[Your objective]: Show me each line of the listing below where the word "agent" appears.

[Source information]:
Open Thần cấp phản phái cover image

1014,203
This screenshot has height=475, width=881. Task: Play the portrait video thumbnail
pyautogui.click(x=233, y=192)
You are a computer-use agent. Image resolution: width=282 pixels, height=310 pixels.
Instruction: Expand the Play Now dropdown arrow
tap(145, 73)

==

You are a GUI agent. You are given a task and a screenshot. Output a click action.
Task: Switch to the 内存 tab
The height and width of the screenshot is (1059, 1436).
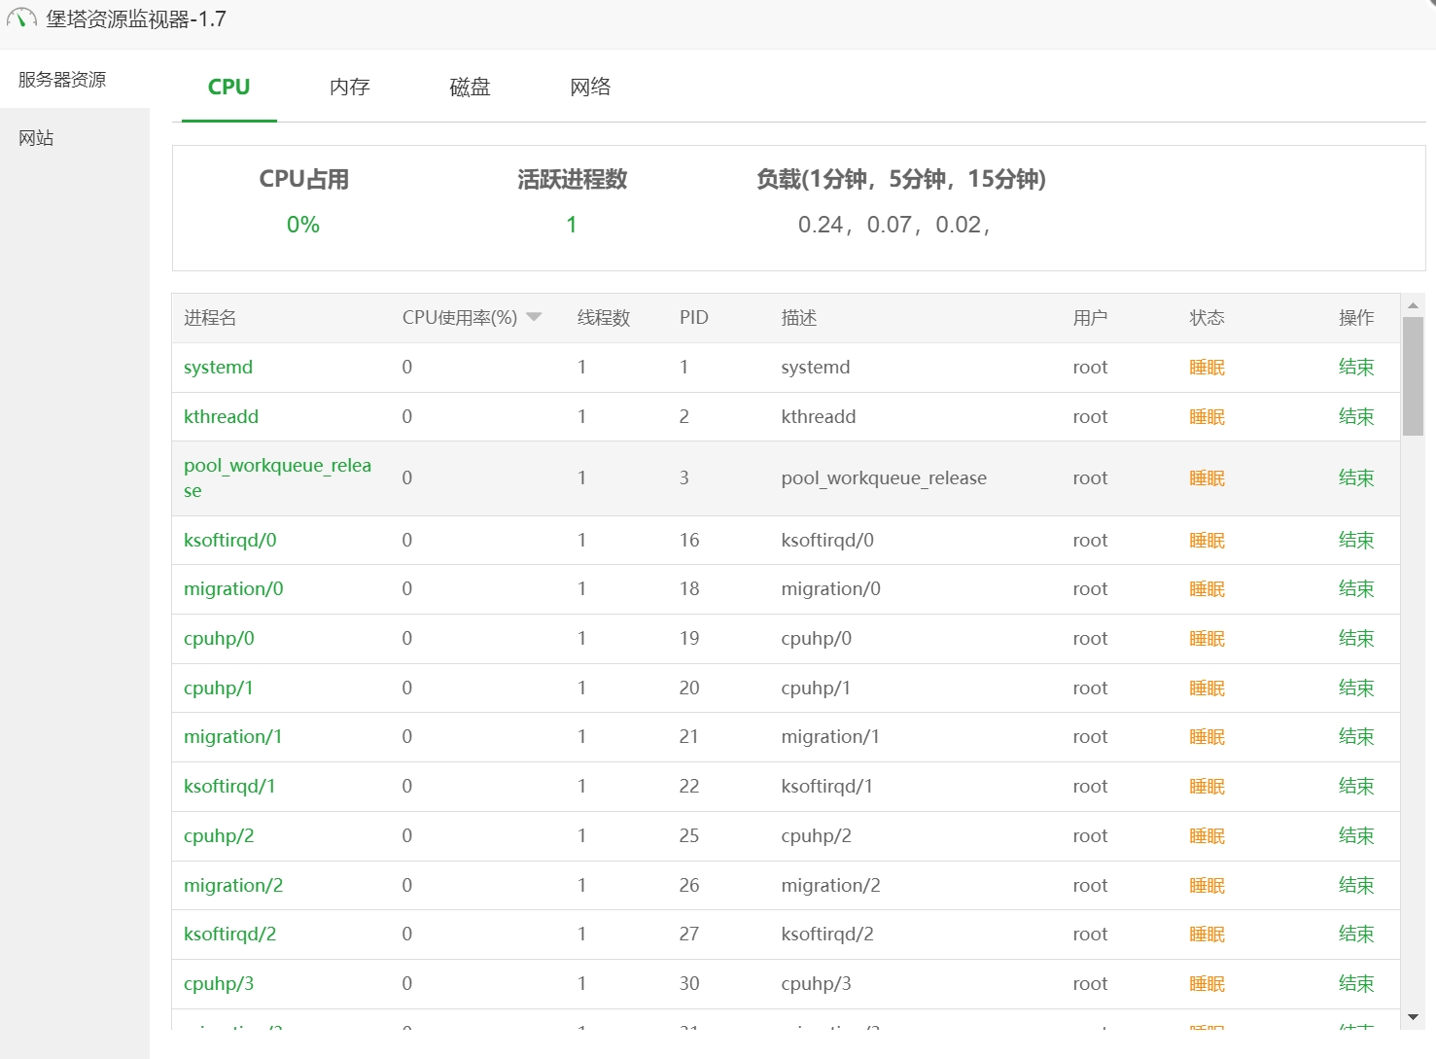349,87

[Response]:
You are a computer-use agent. Image resolution: width=282 pixels, height=310 pixels.
You are a GUI agent. You are given a task and a screenshot. Output a click action.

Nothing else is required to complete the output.